Corona vaccinations protect most autoimmune patients

On Saturday 11 September, the national paper de Volkskrant published a large interview with Sanquin researchers Marieke van Ham, Theo Rispens, Taco Kuijpers (Sanquin/ Amsterdam UMC) and neurologist Filip Eftimov (Amsterdam UMC). They talk about hopeful news for patients with autoimmune diseases.

In the Netherlands alone, the results of the  nation-wide study Target-to-B (T2B) are relevant for hundreds of thousands of patients with rheumatism, multiple sclerosis and inflammatory bowel diseases, among others. They often take medications to prevent their immune system from turning against their own body. The question was whether the corona vaccine would have sufficient effect on them because of their suppressed immune system.
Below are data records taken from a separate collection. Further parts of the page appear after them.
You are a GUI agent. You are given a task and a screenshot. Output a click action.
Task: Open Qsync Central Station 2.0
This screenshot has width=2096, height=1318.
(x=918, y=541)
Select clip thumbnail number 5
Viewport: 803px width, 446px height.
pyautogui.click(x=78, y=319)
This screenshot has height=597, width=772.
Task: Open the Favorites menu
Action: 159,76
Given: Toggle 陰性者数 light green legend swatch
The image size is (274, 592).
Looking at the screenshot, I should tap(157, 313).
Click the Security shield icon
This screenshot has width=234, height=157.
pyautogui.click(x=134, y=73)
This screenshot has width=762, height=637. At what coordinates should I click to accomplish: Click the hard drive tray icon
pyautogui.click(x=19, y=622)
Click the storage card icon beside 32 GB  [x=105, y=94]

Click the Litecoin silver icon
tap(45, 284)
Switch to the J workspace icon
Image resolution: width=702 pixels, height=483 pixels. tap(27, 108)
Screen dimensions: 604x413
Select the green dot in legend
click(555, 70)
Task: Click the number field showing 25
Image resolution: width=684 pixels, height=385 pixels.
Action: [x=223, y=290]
It is now clear that most immune suppressiva allow for proper immunity in these people.

The results follow from the T2B consortium of ZonMw. T2B investigates the overlap between different autoimmune diseases. During the COVID-19 pandemic, the focus quickly shifted to research into the effect of corona vaccination. The results of half of the patients, 1,500, are now known. On fixed time points, patients drew blood with a finger prick at home and sent it to Sanquin for antibody testing.

Only three immunosuppressive drugs have been shown to reduce the production of antibodies:  rituximab, ocrelizumab and fingolimod. Researcher Filip Eftimov says: "Patients who produce no or less antibodies after vaccination could still be protected (to a greater or lesser extent). Even in the absence of antibodies, another type of defence can offer protection against covid, but we still know too little about this."

Immunologist Marieke van Ham: "We received a lot of e-mails from people who had been locked up in their homes for a year and a half, out of fear of infection with the virus. In order to remove this uncertainty, we are now releasing the preliminary study results. We can now reassure patients. Most of them respond to the vaccines just like the rest of the population.'

The news was subsequently picked up by several news media, including the leading TV news broadcast.